64th ISI World Statistics Congress - Ottawa, Canada

64th ISI World Statistics Congress - Ottawa, Canada

Minimum information copula under fixed Kendall’s rank correlation

Author

IS
Issey Sukeda

Co-author

Conference

64th ISI World Statistics Congress - Ottawa, Canada

Format: CPS Paper

Keywords: copula, dependencies, entropy

Session: CPS 12 - Statistical methodology IV

Monday 17 July 4 p.m. - 5:25 p.m. (Canada/Eastern)

Abstract

The minimum information copula (or the maximum entropy copula) is the most independent copula satisfying the given constraints. For these constraints, first-order expectation constraints on moments, such as Spearman's rank correlation, are mostly considered. On the other hand, such copulas under second-order constraints have not been studied well. We present a variant of minimum information copula that has a constraint on a popular second-order constraint known as Kendall's rank correlation, instead of first-order constraints.
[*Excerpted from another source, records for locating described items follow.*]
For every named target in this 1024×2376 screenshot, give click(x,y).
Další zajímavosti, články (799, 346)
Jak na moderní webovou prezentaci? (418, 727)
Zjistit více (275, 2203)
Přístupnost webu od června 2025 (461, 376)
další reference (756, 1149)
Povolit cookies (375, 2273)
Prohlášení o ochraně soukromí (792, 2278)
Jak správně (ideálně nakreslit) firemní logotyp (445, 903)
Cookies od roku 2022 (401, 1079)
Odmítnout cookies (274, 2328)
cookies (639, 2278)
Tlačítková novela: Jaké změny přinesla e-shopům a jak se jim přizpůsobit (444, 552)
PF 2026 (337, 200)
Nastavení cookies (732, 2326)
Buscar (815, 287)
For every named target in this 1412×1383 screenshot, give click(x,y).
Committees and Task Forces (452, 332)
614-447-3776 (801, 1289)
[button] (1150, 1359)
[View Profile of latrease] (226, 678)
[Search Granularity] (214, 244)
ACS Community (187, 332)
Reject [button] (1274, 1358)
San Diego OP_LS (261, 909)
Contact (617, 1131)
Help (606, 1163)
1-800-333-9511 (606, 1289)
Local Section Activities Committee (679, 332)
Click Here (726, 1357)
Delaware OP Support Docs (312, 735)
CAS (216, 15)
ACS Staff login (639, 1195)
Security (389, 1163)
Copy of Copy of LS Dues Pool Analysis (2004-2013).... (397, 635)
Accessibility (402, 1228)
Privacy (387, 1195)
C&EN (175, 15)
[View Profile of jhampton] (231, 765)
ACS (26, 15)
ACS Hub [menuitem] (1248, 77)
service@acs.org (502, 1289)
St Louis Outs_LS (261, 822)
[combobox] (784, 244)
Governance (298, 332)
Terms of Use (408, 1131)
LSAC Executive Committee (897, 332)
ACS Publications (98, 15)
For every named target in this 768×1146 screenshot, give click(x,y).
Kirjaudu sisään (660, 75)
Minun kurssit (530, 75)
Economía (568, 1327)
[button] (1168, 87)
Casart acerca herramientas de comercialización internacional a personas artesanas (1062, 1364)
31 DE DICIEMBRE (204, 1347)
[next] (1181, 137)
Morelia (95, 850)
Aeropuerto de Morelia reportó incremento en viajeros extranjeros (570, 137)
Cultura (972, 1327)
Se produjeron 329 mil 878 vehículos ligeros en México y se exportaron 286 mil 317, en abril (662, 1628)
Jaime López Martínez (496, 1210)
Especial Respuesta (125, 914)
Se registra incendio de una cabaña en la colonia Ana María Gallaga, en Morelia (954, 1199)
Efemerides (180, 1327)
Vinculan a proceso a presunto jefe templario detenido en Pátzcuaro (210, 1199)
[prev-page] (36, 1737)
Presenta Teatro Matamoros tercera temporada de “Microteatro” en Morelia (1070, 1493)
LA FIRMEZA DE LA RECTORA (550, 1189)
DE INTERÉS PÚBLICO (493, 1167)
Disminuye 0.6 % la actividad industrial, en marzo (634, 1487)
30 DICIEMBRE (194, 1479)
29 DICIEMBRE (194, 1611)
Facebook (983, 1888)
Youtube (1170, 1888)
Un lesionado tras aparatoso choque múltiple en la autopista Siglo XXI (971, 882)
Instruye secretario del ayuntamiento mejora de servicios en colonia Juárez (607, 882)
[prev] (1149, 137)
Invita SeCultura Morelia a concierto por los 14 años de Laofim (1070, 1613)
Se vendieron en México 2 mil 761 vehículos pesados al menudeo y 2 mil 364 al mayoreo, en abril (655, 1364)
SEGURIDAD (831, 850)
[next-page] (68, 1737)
Due to this modification, the convexity of the problem becomes non-trivial and the form of density function of this variant is unknown. We analyze its property via one of the widely known discrete approximation of copulas, called checkerboard copulas. Checkerboard copulas can be considered identical to contingency tables. First, we introduce a transfer operation of probability mass on checkerboard copulas, which is technically equivalent to considering non-orthogonal basis of the total space of checkerboard copulas. Using this approach, we show several mathematical properties of the minimum information checkerboard copula under fixed Kendall's rank correlation. Firstly, this copula is characterized by a certain amount, which we name as "extended log odds ratio". It is also guaranteed that the density of this copula belongs to a function class known as "total positivity of order two (TP2)", one of the positive dependence properties that has been extensively studied for copulas. Furthermore, geometric interpretations of this problem setting will be investigated.